#### [Given entries]
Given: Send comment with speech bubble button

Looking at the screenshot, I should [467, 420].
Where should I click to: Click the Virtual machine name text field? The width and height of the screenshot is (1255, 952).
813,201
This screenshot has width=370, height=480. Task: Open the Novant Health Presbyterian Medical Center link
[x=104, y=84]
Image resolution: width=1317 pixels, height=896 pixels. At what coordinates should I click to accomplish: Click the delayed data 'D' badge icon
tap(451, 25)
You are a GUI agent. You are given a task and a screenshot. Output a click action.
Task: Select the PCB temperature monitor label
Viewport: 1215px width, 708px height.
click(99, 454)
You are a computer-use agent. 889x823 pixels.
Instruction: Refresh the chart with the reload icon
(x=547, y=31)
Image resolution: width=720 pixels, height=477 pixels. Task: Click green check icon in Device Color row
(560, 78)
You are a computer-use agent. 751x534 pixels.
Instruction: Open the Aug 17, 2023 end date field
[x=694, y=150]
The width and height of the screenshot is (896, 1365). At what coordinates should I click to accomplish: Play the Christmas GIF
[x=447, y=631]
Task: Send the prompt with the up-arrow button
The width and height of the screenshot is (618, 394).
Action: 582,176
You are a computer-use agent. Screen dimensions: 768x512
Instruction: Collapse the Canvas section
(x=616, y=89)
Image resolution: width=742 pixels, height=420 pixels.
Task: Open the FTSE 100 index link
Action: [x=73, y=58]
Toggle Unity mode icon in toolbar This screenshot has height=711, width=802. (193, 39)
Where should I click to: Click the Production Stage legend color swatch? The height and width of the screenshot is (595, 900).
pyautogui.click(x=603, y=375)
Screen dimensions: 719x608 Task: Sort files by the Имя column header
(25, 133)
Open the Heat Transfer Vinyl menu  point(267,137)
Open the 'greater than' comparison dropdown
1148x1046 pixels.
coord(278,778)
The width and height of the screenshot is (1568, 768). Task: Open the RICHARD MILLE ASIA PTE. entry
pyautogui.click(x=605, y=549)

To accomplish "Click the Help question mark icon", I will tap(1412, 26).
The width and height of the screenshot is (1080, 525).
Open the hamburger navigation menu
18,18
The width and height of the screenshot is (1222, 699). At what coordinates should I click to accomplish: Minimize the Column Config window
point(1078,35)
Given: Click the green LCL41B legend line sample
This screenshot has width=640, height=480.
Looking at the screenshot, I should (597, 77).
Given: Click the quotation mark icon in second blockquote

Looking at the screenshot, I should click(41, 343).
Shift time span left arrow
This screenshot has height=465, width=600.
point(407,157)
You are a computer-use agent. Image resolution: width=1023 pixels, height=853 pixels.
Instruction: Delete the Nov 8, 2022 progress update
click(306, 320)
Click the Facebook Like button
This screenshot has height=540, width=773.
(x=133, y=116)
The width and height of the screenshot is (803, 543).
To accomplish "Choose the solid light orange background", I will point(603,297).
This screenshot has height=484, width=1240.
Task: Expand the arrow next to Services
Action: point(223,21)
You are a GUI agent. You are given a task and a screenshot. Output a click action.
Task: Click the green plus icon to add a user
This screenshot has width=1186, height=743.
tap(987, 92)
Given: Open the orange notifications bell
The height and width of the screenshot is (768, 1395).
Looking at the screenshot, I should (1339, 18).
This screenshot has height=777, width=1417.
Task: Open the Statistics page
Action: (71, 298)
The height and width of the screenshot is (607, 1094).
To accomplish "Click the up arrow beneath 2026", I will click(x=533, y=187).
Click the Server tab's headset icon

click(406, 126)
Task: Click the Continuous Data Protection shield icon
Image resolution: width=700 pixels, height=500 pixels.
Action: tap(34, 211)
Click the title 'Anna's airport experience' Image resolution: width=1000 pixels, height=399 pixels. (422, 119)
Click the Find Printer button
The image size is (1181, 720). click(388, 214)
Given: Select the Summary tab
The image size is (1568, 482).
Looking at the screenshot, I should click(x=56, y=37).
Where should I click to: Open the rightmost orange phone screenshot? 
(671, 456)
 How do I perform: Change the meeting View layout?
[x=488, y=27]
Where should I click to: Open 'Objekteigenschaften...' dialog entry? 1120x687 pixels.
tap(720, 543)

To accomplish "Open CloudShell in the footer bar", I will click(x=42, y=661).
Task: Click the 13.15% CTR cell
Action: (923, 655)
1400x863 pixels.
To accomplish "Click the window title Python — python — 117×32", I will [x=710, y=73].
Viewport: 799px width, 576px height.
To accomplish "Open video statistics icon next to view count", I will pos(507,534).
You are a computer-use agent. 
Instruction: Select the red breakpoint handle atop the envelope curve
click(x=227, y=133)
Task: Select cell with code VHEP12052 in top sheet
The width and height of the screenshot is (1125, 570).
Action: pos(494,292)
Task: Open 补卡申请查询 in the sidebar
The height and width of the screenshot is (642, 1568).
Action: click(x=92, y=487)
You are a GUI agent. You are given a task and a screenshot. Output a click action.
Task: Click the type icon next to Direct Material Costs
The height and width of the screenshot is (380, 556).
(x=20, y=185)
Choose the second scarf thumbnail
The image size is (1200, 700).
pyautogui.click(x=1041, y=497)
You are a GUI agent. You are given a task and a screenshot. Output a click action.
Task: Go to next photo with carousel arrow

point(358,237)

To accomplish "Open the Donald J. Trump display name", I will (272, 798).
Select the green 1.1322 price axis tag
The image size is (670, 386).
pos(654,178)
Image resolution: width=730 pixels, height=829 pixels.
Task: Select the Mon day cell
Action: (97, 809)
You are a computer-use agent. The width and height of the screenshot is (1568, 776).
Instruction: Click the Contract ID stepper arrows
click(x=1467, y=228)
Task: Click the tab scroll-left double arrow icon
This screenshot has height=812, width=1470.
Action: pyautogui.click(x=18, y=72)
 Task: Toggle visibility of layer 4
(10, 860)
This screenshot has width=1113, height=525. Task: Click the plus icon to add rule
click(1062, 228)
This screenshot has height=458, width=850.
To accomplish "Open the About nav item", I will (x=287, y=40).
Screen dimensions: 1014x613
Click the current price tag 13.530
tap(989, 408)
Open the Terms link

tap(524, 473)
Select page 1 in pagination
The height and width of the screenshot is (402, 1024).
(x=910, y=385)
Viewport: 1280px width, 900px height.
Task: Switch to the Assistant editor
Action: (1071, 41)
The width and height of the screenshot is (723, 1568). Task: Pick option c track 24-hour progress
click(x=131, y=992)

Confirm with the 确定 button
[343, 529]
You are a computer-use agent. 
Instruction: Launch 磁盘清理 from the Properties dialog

#### [Activity]
From the entries above, copy every line containing the word "title".

#### [The answer]
Click the title 'Anna's airport experience' Image resolution: width=1000 pixels, height=399 pixels. (422, 119)
To accomplish "Click the window title Python — python — 117×32", I will [x=710, y=73].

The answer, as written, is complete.